A 56 year old male with a history of alcoholism presented with right lower quadrant abdominal pain and a significant elevation of amylase and lipase. Initial CT scan showed moderate necrosis at the head of the pancreas with a moderate fluid collection in the right half of the abdominal cavity. MRCP showed a dilated main pancreatic duct proximally with distal tapering towards the tail of the pancreas and stone in the main pancreatic duct. Despite a week of conservative treatment with fluids, bowel rest and pain control, the patient continued to have worsening abdominal pain. A repeat CT scan showed an interval increase in fluid collection compared to prior exam.

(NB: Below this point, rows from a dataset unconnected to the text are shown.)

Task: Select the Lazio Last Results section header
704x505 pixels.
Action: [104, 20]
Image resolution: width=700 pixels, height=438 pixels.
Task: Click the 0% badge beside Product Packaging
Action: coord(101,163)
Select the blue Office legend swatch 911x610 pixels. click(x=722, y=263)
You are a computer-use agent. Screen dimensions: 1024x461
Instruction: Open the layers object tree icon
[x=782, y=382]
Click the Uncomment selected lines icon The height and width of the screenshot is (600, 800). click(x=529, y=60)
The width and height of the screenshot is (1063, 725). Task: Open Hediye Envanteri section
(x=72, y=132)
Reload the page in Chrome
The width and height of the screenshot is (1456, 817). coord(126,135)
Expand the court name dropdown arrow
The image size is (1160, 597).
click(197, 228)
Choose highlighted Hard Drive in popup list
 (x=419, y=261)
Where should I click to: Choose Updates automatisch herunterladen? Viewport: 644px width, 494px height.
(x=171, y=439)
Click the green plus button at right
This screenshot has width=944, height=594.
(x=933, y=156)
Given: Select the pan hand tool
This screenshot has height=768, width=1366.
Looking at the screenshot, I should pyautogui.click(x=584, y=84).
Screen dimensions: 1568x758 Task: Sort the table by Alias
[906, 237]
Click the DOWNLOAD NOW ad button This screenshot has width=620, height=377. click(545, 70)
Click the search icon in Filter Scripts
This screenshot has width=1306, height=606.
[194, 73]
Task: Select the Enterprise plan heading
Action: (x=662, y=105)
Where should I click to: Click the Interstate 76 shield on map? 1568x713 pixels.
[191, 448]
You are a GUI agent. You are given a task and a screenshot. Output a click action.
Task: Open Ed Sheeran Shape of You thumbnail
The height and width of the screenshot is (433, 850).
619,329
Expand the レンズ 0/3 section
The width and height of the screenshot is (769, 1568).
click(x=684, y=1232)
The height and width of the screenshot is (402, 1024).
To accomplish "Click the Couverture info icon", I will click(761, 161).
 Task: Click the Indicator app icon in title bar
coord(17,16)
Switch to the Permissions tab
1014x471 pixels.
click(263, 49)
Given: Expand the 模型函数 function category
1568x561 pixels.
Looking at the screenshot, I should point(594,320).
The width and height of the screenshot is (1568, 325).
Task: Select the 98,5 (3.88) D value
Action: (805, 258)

At this time, endoscopic intervention was deferred as pancreatic necrosis was not walled off. However, the patient developed progressively worsening abdominal distention over the following week followed by sudden onset respiratory distress and hemodynamic instability on 18th day from initial presentation. The patient was transferred to the intensive care unit and CT scan showed a massive walled-off pancreatic necrosis causing compression of inferior vena (image 1 a & b) and right hydronephrosis (image1c) with large amount of necrotic fluid in right retronephric space displacing right kidney anteriorly. An emergent CT guided percutaneous drainage was performed with significant improvement in fluid collection (image 2) and patient's vital signs and respiratory distress over next 24hours.

Fluid output from percutaneous drain slowly decreased over next few days as the patient continued to recover. Compression of IVC by a large walled-off pancreatic necrosis is a rare potential cause of hemodynamic instability in a patient with severe acute pancreatitis.